Financial levers in this scenario: ensure disability insurance (own-occupation definition) remains in force during the transition; preserve your tax-advantaged account funding even at lower income levels; avoid deferring the Roth conversion window that exists at lower income — a year at $500K instead of $900K is actually a Roth conversion opportunity.
Scenario 2: Pay the buyout
If your agreement includes a buyout provision at a fixed amount, model it as a one-time cost against the lifetime financial benefit of staying in your current market. A $200K buyout to remain in a market where you generate $1M/year in income pays back in under 3 months. A $500K buyout in a high-income situation still makes economic sense in year one if you're otherwise fully restricted. The question is whether the buyout actually eliminates all enforcement — confirm in writing with deal counsel before paying.
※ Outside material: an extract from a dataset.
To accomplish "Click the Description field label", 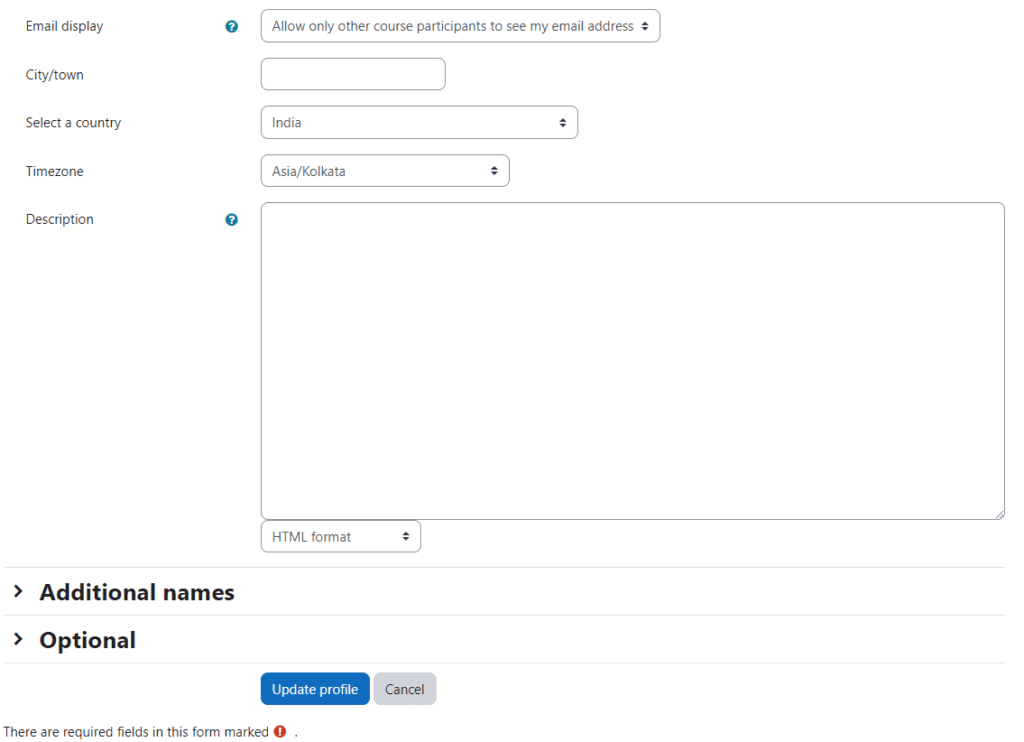I will point(60,220).
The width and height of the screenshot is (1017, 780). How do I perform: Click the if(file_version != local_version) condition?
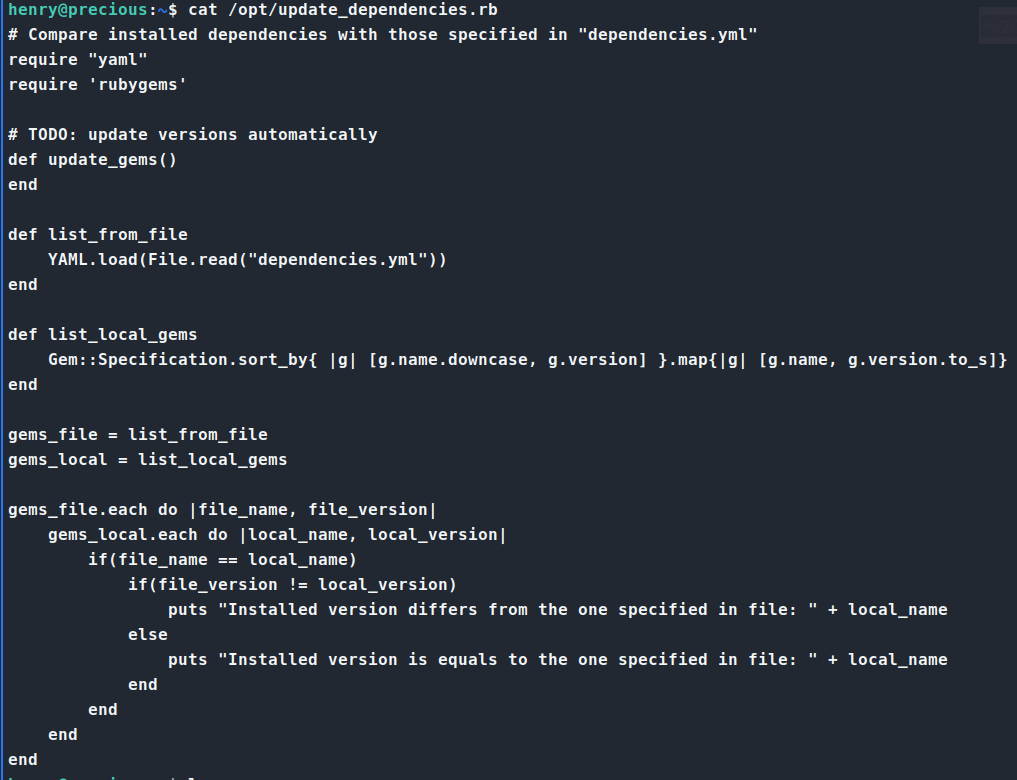click(x=292, y=585)
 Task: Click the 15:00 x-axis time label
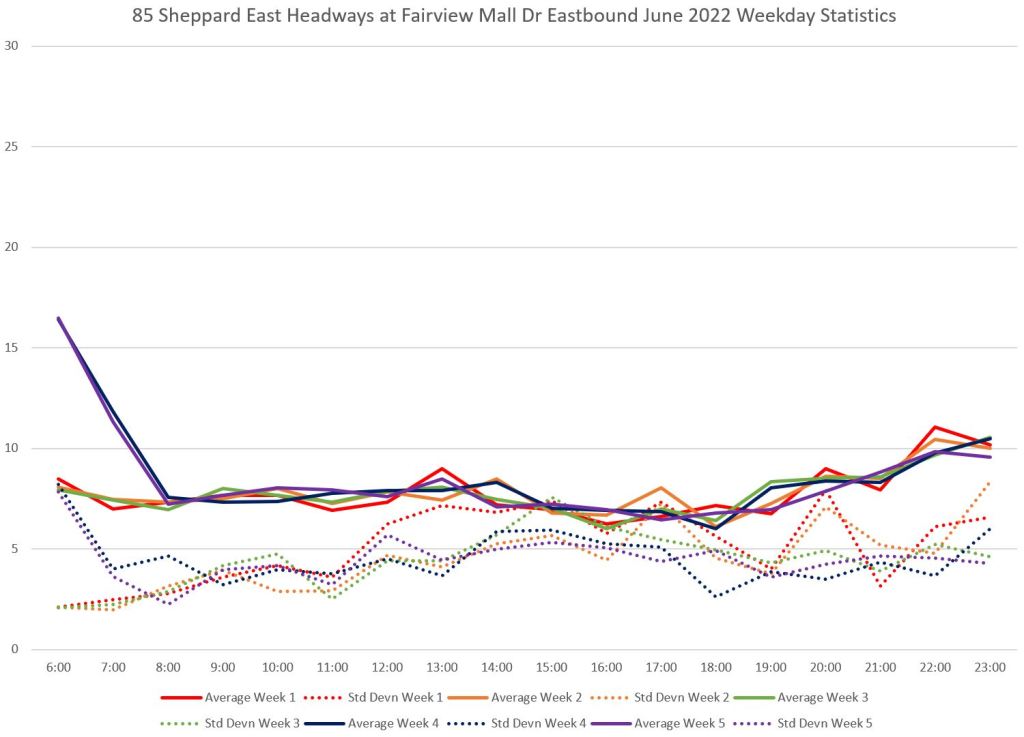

Scenario 3: Negotiate a release
Many employers will release or narrow a non-compete if departure is amicable, particularly if they want continued coverage, a transition period, or a gradual handoff of cases. Trading a 90-day transition service agreement, locums coverage, or other tangible benefits for a partial or full non-compete release is common and underutilized. This option disappears if the departure is adversarial.
What a specialist advisor models for you
The non-compete clause in your employment agreement isn't isolated. It interacts with your ASC ownership, your retirement account strategy, your disability insurance, your malpractice tail, and your long-term tax planning in ways that most attorneys who review the document won't model financially. A fee-only financial advisor who works specifically with orthopedic surgeons can:
- Quantify the total non-compete exposure across income + ASC distributions + liquidated damages
- Model the buyout vs. relocation vs. negotiate-a-release decision using your specific numbers
- Structure retirement contributions and Roth conversions to take advantage of any below-peak income years during a transition
- Confirm that your disability insurance own-occupation definition provides coverage during a non-compete restricted period (some policies have earnings-replacement provisions that interact with this)
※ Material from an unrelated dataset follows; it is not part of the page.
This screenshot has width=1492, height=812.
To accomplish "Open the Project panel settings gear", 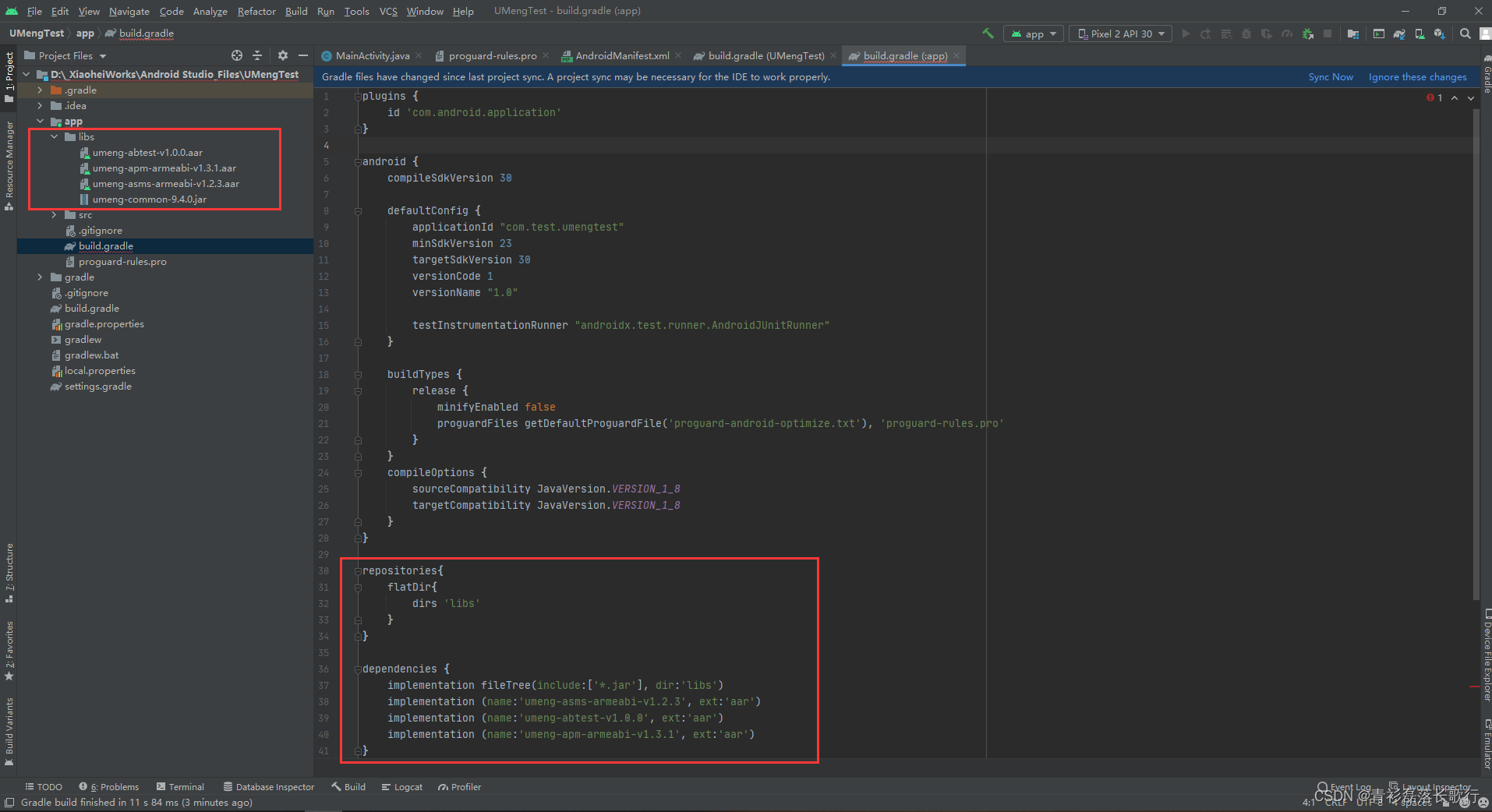I will point(282,55).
- Review how the non-compete affects your ASC operating agreement rights before you sign either document
This analysis should happen before you sign — not after the restriction is already in place. Use the contract negotiation guide for the broader framework on every provision worth reviewing before signing, and the advisor selection guide to identify who is qualified to model ortho-specific scenarios.
- Physician Non-Compete Clauses: Statistics and Insights — PhysicianSideGigs, 2025. Data on geographic radius, duration, and liquidated damages amounts from physician employment contracts.
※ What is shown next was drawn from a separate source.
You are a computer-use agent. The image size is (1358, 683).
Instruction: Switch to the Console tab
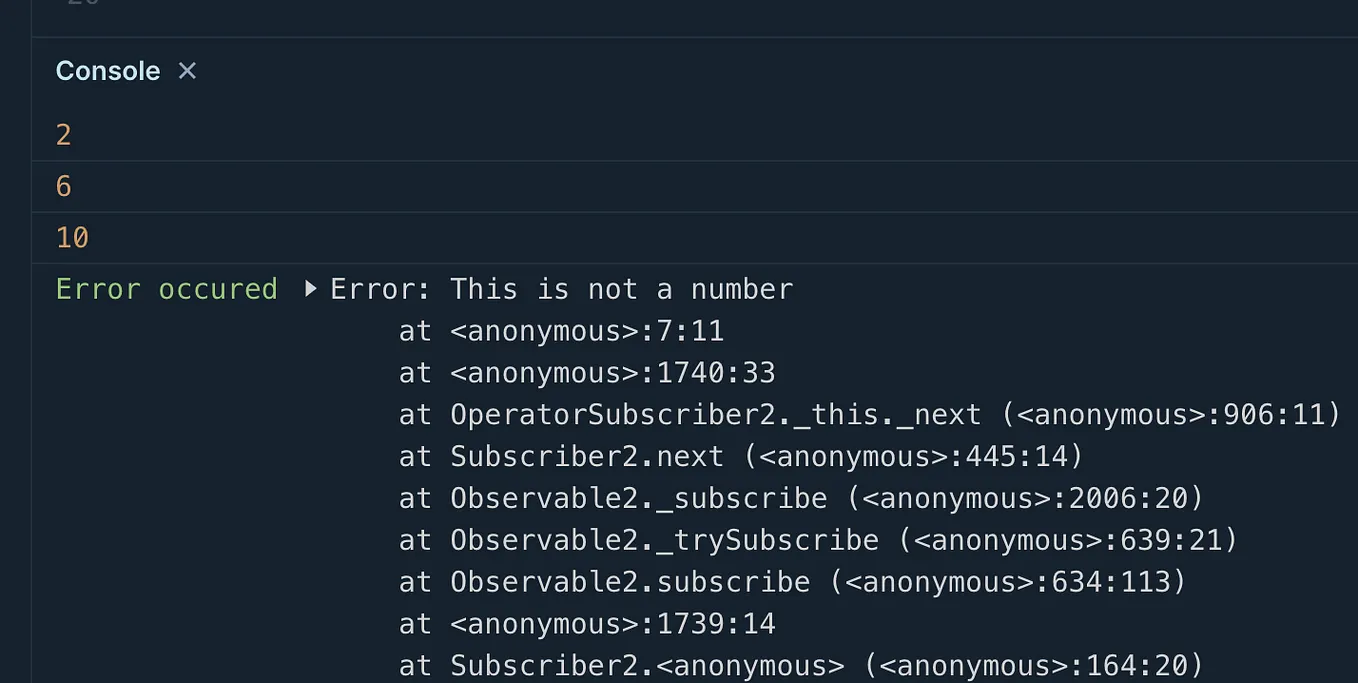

- Noncompete Agreements: What's the Status of Laws Restricting Them Nationwide? — Katz Banks Kumin LLP, March 2026. Current status of FTC rule (vacated, appeal dropped September 2025) and state law landscape.
- Physician Non-Compete Laws Changed in 5 States (2025 Update) — Contract Diagnostics. Arkansas, Indiana, Maryland, Montana, and 2025 changes to physician non-compete statutes.
- Physician Non-Competes in 2025: State by State Updates — Marit Health. Texas S.B. 2179 (effective September 1, 2025): 5-mile cap, 1-year duration, buyout cap at total annual salary.
- What Employed Physicians Should Know About Noncompete Clauses — American Medical Association. AMA guidance on physician non-compete clauses and enforcement considerations.
State non-compete law changes rapidly. Verify your state's current statute with a licensed healthcare employment attorney before signing or terminating any employment agreement. Values verified as of June 2026.